Your objective ▸ Counting only lines below that contain the string "computer", give the total as a single number.

Data extract ▸
[Start of Attachment]

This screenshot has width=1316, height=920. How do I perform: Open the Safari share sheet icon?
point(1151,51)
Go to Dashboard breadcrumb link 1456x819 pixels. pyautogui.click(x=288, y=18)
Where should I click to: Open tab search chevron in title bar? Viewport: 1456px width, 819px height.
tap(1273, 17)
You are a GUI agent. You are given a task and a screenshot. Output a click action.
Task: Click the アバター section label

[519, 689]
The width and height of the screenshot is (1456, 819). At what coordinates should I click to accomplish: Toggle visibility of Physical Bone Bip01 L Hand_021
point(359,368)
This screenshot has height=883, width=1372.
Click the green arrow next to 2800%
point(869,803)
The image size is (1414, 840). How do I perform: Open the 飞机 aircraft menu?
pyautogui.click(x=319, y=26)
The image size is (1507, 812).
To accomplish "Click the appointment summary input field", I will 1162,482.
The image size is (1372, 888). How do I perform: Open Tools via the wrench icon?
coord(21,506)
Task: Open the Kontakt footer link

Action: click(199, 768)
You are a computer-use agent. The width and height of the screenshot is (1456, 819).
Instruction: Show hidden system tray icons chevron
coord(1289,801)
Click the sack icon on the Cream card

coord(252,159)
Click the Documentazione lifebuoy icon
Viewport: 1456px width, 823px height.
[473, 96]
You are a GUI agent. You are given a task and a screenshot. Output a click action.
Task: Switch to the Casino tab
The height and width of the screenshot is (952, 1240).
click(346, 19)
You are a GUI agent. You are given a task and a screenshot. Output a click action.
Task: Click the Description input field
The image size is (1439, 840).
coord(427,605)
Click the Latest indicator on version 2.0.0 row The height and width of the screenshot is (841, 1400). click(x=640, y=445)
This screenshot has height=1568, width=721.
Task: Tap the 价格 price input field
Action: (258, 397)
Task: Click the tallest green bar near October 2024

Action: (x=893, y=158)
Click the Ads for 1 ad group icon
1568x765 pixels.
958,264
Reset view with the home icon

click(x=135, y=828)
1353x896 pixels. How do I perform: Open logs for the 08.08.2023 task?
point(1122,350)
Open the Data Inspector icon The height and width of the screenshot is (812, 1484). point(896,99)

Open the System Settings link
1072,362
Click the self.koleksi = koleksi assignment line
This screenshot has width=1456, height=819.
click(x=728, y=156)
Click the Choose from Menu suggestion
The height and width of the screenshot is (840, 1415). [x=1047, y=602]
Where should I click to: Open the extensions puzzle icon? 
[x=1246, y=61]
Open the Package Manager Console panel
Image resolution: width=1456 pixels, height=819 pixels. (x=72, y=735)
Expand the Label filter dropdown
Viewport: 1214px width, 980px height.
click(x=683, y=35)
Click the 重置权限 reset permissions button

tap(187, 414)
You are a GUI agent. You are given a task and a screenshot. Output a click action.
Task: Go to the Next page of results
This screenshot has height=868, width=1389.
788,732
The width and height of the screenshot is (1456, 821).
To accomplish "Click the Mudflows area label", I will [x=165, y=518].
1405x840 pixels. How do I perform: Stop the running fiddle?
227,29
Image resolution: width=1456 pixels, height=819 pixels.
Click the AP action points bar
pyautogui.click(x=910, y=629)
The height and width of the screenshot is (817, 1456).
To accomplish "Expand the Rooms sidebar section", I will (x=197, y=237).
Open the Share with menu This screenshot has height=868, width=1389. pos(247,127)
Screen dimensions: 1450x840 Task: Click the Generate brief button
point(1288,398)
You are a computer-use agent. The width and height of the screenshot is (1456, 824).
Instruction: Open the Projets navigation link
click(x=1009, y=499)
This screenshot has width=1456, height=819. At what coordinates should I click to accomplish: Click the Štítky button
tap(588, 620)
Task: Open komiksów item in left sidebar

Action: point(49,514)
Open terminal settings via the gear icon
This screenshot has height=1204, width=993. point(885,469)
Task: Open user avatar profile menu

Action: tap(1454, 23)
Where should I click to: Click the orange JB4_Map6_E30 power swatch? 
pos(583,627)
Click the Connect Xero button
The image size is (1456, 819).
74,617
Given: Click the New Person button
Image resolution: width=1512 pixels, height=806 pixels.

[End of Attachment]

Task answer ▸ 2